With the integrated KG loaded into a triple store (OpenLink Virtuoso), Open PHACTS provided a SPARQL endpoint and, notably, domain-specific REST APIs for common queries ([20]). Researchers authored scientific workflows (in KNIME and Pipeline Pilot) that queried Open PHACTS for multi-step questions. For instance, one use case was: “Find all chemical compounds active on targets involved in the ErbB signaling pathway, which have implication in disease X.” The workflow identified targets in WikiPathways, found compounds bound to those targets via ChEMBL/DrugBank, and filtered by disease association (from DisGeNET or OMIM) ([37]) ([3]).

Key insights from Open PHACTS included:

  • Provenance and semantic interoperability: They cataloged licensing and data provenance meticulously, aligning licenses to allow integration ([3]). They also had to harmonize identifiers across sources, which motivates modern emphasis on persistent URIs.
  • APIs + tooling: Beyond raw SPARQL, the development of an intuitive API (e.g. “compound → targets” service) and client libraries (Python, Java) made the platform accessible to chemists and biologists without deep SPARQL knowledge ([20]).
  • Case outcomes: The use-case demonstrations showed that linking disparate data simplified tasks like target validation for phenotypic screens and compounds exploration. While quantifying impact is hard, Open PHACTS became widely cited, and its approach informed later efforts (its concepts underpin parts of the newer Open PACTS, and its query patterns are referenced in literature).

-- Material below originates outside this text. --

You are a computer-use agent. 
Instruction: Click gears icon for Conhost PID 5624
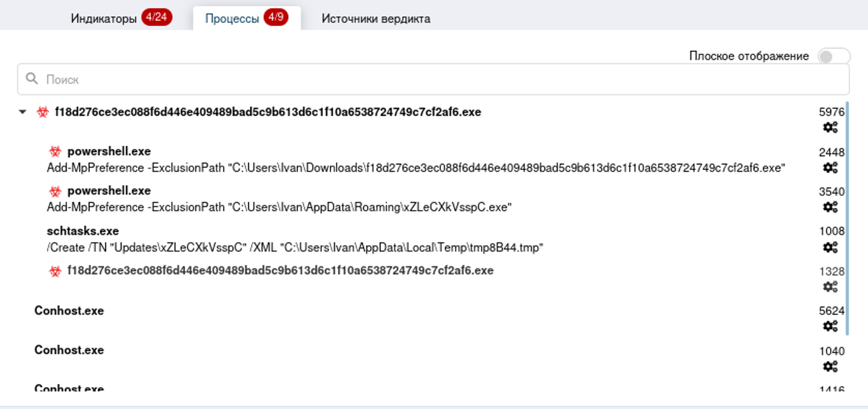[830, 326]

In summary, Open PHACTS exemplifies a complete KG architecture: data sources → integration → RDF graph → query services → user workflows. Its success underscores several principles: use well-defined identifiers, integrate high-quality curated databases, and focus on user-friendly access methods. While some components (like publication of public SPARQL under open licenses) were specific to its IMI context, the architectural lessons (semantic federation, workflow integration) remain highly relevant ([10]) ([3]).

Case Study: Chem2Bio2RDF

An even earlier example (pre-dating Open PHACTS) is Chem2Bio2RDF (2010), a Semantic Web framework integrating chemogenomic data ([2]). Chem2Bio2RDF focused on linking chemical and biological data for systems chemical biology. The project aggregated numerous datasets (DrugBank, KEGG, PDB, GO, OMIM, pathway and side-effect repositories) into one repository that cross-links to Bio2RDF and LODD ([38]). It extended SPARQL with cheminformatics functions to handle chemical queries.

In the KG, compounds come from multiple sources, each mapped to URIs; targets are proteins/genes; diseases and pathways are linked. Importantly, Chem2Bio2RDF introduced a linked-path generation tool to help researchers formulate SPARQL queries that traverse compound–target–pathway–disease chains ([38]). This illustrates how complex queries become feasible once data is semantically integrated: for example, they could trace a “polypharmacology” path by following a drug through several target interactions to side-effects and pathways (Figure 1 in [42]) ([2]).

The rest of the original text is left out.